Eggless black velvet cake paired with dairy-free cream cheese frosting.
Preheat your oven to 180°C/350°F (or 160°C/325°F if you're using a fan or convection oven). Grease, flour and line 3 x 7-inch cake tins.
Mix together the soy milk and vinegar in a small bowl or mug. Set aside for now. This will be your "buttermilk".
In a large bowl, mix together the flour, baking soda, cocoa powder and caster sugar.
Add the buttermilk to the bowl, along with the melted vegan butter and vanilla extract. Mix until you have a smooth cake batter.
Add the black food gel, mixing it in a little at a time, until you reach your desired colour.
Divide the cake batter equally between the cake tins and spready it out evenly. Bake for 15-18 minutes, until a toothpick through the centre comes out clean.
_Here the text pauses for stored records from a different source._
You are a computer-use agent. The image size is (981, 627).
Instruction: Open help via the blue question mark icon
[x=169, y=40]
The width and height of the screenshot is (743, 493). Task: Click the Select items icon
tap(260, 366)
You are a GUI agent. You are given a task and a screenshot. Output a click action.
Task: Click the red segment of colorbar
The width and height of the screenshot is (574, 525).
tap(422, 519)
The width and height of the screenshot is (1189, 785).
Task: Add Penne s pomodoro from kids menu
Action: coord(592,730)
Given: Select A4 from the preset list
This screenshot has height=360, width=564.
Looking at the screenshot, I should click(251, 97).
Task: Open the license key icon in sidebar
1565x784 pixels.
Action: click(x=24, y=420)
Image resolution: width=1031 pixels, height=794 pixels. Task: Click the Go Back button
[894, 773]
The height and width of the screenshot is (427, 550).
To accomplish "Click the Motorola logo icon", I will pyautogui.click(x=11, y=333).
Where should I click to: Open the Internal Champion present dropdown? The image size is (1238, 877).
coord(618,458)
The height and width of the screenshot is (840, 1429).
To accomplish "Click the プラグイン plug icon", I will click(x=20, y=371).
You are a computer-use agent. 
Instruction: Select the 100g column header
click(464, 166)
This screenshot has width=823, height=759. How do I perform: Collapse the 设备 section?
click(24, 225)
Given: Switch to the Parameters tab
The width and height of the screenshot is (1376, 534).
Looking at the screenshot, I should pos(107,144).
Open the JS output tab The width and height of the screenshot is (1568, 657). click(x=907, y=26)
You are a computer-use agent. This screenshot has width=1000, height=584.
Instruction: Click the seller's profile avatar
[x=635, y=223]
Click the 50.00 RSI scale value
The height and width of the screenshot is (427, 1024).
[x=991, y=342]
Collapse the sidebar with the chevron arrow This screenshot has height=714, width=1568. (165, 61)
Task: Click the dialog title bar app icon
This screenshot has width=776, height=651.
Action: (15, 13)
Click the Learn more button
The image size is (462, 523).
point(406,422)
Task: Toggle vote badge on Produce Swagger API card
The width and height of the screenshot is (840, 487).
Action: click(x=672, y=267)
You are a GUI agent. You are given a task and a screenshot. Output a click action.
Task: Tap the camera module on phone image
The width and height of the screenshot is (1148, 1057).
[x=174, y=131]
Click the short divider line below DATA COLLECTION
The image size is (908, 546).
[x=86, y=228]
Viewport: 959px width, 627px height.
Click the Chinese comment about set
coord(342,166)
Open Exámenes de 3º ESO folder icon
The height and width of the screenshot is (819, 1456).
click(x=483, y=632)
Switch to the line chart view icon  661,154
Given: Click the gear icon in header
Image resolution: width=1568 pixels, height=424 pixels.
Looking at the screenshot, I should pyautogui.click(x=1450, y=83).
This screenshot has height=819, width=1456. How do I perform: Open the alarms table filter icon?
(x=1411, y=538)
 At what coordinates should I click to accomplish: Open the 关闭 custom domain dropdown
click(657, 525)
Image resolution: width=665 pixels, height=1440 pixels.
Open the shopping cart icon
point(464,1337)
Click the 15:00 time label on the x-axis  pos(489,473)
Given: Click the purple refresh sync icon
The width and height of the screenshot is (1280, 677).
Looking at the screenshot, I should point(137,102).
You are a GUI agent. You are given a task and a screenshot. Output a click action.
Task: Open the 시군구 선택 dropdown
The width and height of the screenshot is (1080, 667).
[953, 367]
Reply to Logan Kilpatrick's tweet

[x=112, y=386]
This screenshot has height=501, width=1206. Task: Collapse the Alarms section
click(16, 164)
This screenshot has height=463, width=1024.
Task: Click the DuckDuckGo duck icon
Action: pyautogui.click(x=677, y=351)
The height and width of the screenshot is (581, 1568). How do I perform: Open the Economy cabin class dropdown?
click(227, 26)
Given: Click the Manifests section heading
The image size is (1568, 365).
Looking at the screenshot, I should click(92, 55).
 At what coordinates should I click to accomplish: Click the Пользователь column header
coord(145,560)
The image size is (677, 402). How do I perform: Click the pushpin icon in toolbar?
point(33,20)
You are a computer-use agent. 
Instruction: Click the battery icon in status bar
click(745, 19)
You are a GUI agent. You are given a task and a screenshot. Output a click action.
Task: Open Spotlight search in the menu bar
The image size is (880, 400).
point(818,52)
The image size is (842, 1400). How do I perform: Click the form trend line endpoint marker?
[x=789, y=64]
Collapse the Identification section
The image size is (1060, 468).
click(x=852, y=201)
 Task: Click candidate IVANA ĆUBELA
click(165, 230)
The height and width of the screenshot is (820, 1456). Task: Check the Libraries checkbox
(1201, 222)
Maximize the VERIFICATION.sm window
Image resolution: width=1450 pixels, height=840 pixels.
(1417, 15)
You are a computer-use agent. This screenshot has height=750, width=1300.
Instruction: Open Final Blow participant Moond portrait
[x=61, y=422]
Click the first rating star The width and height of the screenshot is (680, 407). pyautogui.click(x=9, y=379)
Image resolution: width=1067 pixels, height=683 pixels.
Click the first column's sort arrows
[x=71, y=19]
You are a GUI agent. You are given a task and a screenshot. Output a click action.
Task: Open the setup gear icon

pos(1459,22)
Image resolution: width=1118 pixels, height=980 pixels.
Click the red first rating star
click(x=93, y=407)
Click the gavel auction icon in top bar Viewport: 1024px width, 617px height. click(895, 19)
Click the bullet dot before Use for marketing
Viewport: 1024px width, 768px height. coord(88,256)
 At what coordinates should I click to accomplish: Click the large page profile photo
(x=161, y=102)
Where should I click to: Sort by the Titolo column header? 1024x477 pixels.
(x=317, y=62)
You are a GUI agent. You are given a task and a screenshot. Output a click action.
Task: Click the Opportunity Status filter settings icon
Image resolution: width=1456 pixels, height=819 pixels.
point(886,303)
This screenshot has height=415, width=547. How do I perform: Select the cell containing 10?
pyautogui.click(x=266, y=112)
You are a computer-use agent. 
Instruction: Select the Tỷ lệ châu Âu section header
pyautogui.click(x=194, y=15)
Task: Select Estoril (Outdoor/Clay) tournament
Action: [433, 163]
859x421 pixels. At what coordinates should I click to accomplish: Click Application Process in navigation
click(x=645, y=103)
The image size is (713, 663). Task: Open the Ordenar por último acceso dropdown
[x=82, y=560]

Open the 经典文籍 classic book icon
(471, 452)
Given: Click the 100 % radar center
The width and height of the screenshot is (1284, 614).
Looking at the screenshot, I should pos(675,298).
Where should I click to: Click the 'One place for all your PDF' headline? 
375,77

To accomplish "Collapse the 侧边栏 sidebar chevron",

Let the cakes cool for around 10 minutes in the tins, then carefully flip them out onto a wire rack. Peel off the baking paper and leave the cakes to cool completely.
If using ready-made frosting, place it all into a large bowl and whisk for a minute or two using an electric whisk. This will help to increase the volume and make it easier to spread around.
Place your first cake layer onto a cake stand and spoon or pipe a thick layer of frosting onto it. Repeat with the next layer.
When you have your 3 layers stacked on top of one another, cover the whole cake in a thin layer of frosting, using an icing scraper to get rid of any excess. Place the cake in the fridge for 30-60 minutes to let the icing set.
Once chilled, use the remaining frosting to coat the cake in a second layer, smoothing it out as you go. Place it back in the fridge to set before cutting into slices and enjoying!